Enabling fault-tolerant processing in Spark Streaming

For long-running Spark Streaming jobs, make sure to configure the maximum allowed failures in a given time period. For example, to allow 3 failures per hour, set the following parameters (in spark-defaults.conf or when submitting the job):

spark.yarn.maxAppAttempts=3
spark.yarn.am.attemptFailuresValidityInterval=1h

If the driver host for a Spark Streaming application fails, it can lose data that has been received but not yet processed. To ensure that no data is lost, you can use Spark Streaming recovery. Recovery uses a combination of a write-ahead log and checkpoints. Spark writes incoming data to HDFS as it is received and uses this data to recover state if a failure occurs.

To enable Spark Streaming recovery:

Set the spark.streaming.receiver.writeAheadLog.enable parameter to true in the SparkConf object.
Create a StreamingContext instance using this SparkConf, and specify a checkpoint directory.

Use the getOrCreate method in StreamingContext to either create a new context or recover from an old context from the checkpoint directory:

from __future__ import print_function

import sys

from pyspark import SparkContext, SparkConf
from pyspark.streaming import StreamingContext
from pyspark.streaming.kafka import KafkaUtils

checkpoint = "hdfs://ns1/user/systest/checkpoint"

# Function to create and setup a new StreamingContext
def functionToCreateContext():

  sparkConf = SparkConf()
  sparkConf.set("spark.streaming.receiver.writeAheadLog.enable", "true")
  sc = SparkContext(appName="PythonStreamingKafkaWordCount",conf=sparkConf)
  ssc = StreamingContext(sc, 10)

  zkQuorum, topic = sys.argv[1:]
  kvs = KafkaUtils.createStream(ssc, zkQuorum, "spark-streaming-consumer", {topic: 1})
  lines = kvs.map(lambda x: x[1])
  counts = lines.flatMap(lambda line: line.split(" ")).map(lambda word: (word, 1)).reduceByKey(lambda a, b: a+b)
  counts.pprint()

  ssc.checkpoint(checkpoint)   # set checkpoint directory
  return ssc

if __name__ == "__main__":
  if len(sys.argv) != 3:
    print("Usage: kafka_wordcount.py <zk> <topic>", file=sys.stderr)
    exit(-1)

  ssc = StreamingContext.getOrCreate(checkpoint, lambda: functionToCreateContext())
  ssc.start()
  ssc.awaitTermination()

For more information, see Checkpointing in the Apache Spark documentation.

To prevent data loss if a receiver fails, receivers must be able to replay data from the original data sources if required.

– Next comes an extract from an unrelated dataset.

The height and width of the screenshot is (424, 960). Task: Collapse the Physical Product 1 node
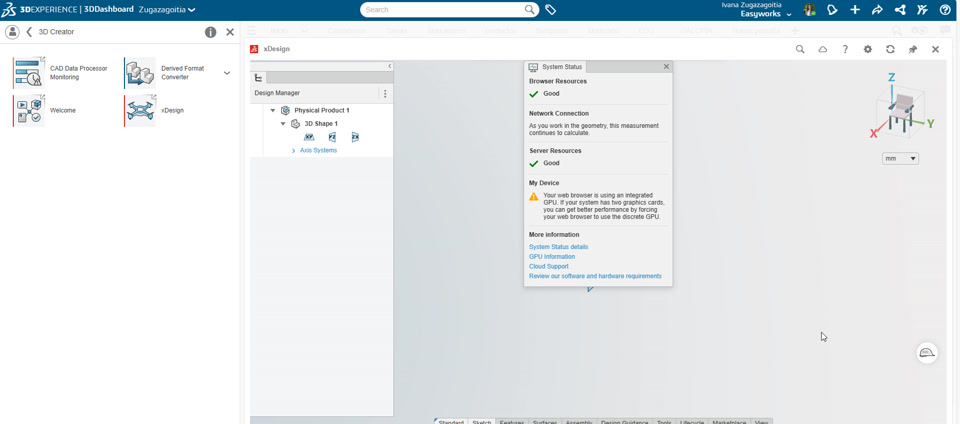click(273, 111)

The Kafka receiver automatically replays if the spark.streaming.receiver.writeAheadLog.enable parameter is set to true.
The receiverless Direct Kafka DStream does not require the spark.streaming.receiver.writeAheadLog.enable parameter and can function without data loss, even without Streaming recovery.
Both Flume receivers packaged with Spark replay the data automatically on receiver failure.